MATERIAL TO PROCESS Start Marker

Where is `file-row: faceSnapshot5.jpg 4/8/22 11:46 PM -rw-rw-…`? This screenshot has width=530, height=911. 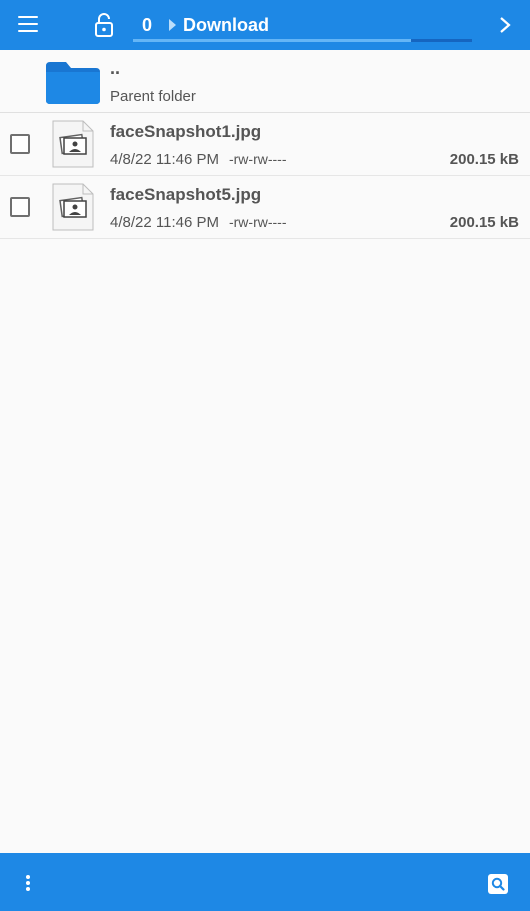
file-row: faceSnapshot5.jpg 4/8/22 11:46 PM -rw-rw-… is located at coordinates (265, 208).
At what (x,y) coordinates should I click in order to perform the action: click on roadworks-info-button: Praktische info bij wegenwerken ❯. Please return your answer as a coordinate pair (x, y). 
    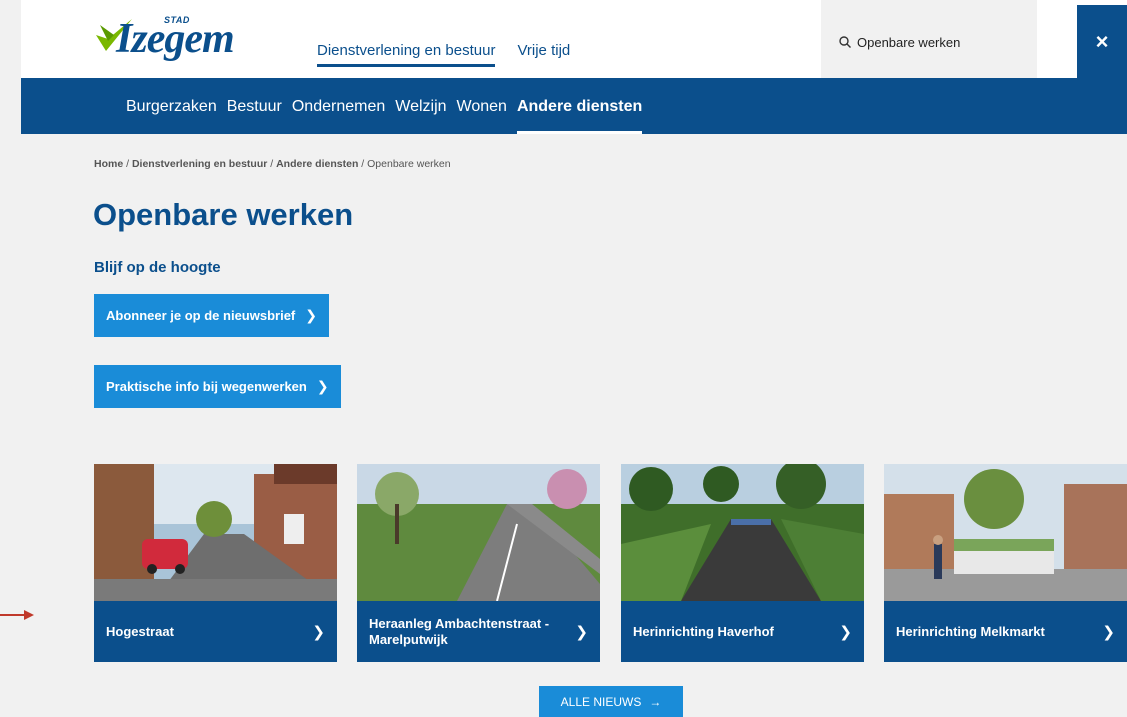
    Looking at the image, I should click on (218, 386).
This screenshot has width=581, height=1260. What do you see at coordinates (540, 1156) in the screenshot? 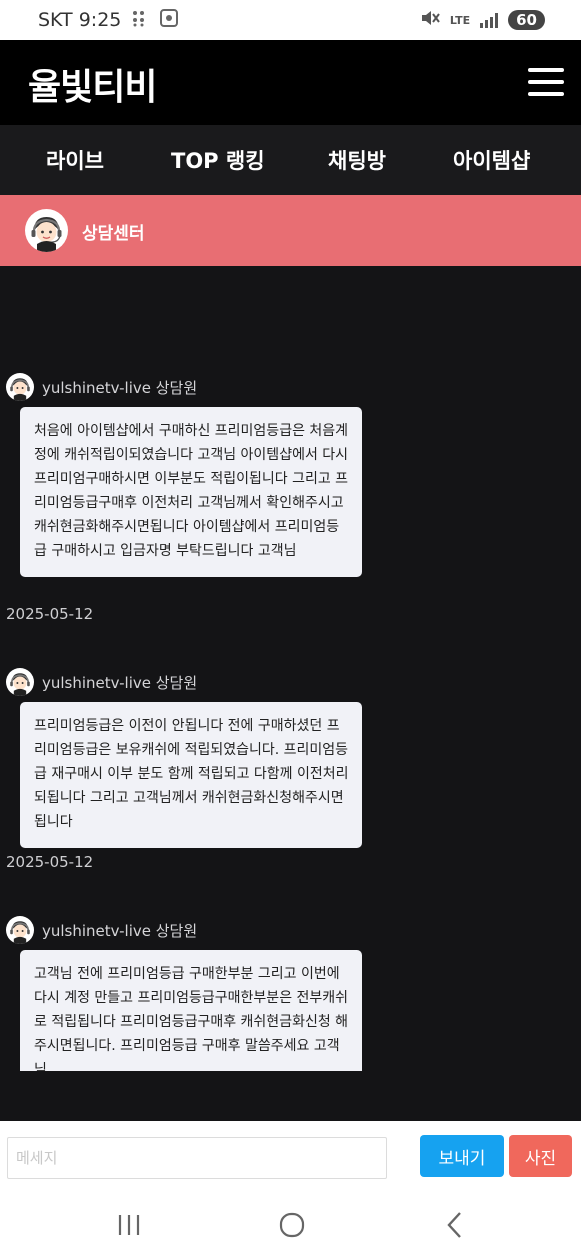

MATERIAL TO PROCESS End Marker

▶ _WHAT YOU SHOULD DO_: Write out the listing again with "screenshot" switched to "screen capture" everywhere, keeping everything else the same, and leave out the pictures.

▶ _SOLUTION TO THIS PROBLEM_:
Where is `file-row: faceSnapshot5.jpg 4/8/22 11:46 PM -rw-rw-…`? This screen capture has width=530, height=911. 
file-row: faceSnapshot5.jpg 4/8/22 11:46 PM -rw-rw-… is located at coordinates (265, 208).
At what (x,y) coordinates should I click in order to perform the action: click on roadworks-info-button: Praktische info bij wegenwerken ❯. Please return your answer as a coordinate pair (x, y). 
    Looking at the image, I should click on (218, 386).
This screen capture has width=581, height=1260. What do you see at coordinates (540, 1156) in the screen capture? 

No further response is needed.